Hugo Williams
Hugo Williams’ provocative poetry is modern and accessible. Ben Wilkinson of ContemporaryWriters.com is a huge fan and hails the final lines of Rhetorical Questions as a “pitch-perfect description of sexual pleasure”: ‘Do you think I mind / when the blank expression comes / and you set off alone / down the hall of collapsing columns?’
Born in 1942 in Windsor, non-fiction writer and poet, Hugo Williams, was educated at Eton College and has received over five major awards for his work.
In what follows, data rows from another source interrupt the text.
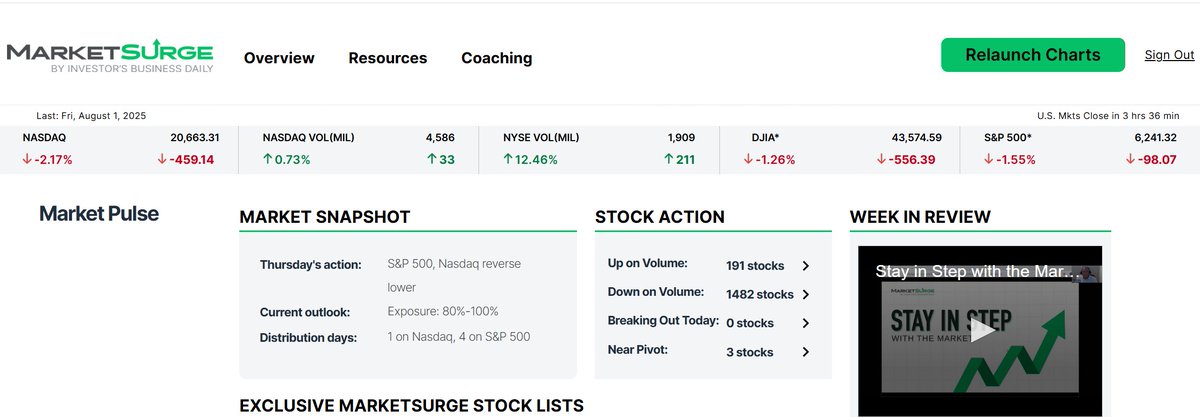The width and height of the screenshot is (1200, 417).
Task: Expand the Down on Volume stocks arrow
Action: tap(806, 295)
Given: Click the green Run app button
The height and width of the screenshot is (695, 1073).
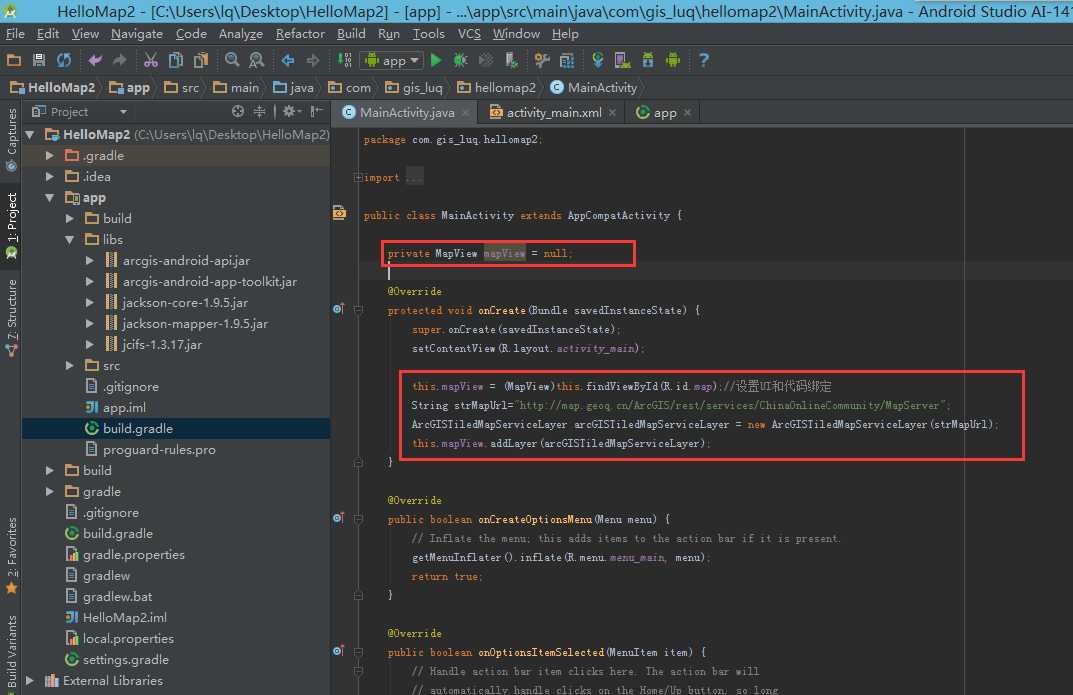Looking at the screenshot, I should pos(436,61).
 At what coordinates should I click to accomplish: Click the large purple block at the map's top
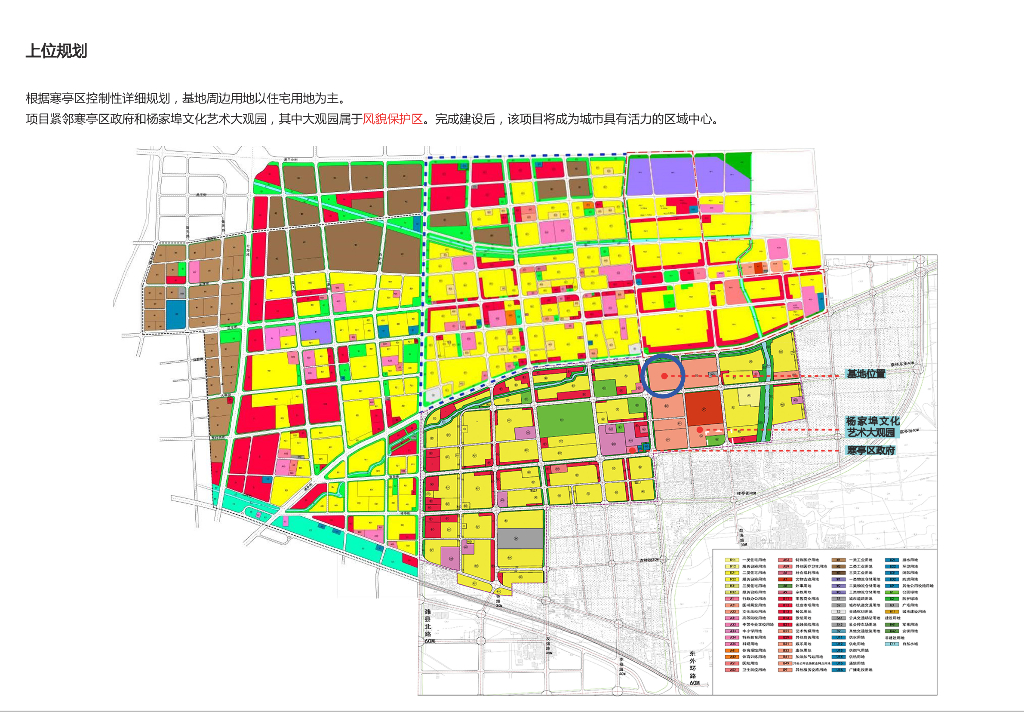661,175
He was the poetry editor and TV critic for the New Statesman, a theatre critic for the Sunday Correspondent, a film critic for Harper’s & Queen and a writer on popular music for Punch. Williams attributes his early love of poetry to the movement poet Thom Gunn, combined with his passion for writing and pop music.
Williams’ work includes Some Sweet Day (1975) which won the Geoffrey Faber Memorial Prize, Billy’s Rain (1999) for which he won the T.S. Eliot Prize, his Collected Poems (2002), a collection of eight prior works, and recent poetry collection Dear Room (2006), which was shortlisted for the Costa Poetry and the TS Eliot awards. He received the Queen’s Medal for Poetry in 2004. His latest collection, West End Final, was nominated for the Forward Prize and the TS Eliot Prize.
He currently lives in London and writes a column in the Times Literary Supplement.
“Hugo Williams is exactly how you want a poet to be, almost as if ‘poet’ was a part he landed in an extremely long-running play. He lives in a tiny house in Islington - famously unmodernised.”